Saved items from a collection

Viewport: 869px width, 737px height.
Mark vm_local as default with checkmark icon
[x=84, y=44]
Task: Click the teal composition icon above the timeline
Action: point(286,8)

**Objective:**
Extract the lines from all of the rows above and reproduce each one without any change.

**Final answer:**
Viewport: 869px width, 737px height.
Mark vm_local as default with checkmark icon
[x=84, y=44]
Task: Click the teal composition icon above the timeline
Action: point(286,8)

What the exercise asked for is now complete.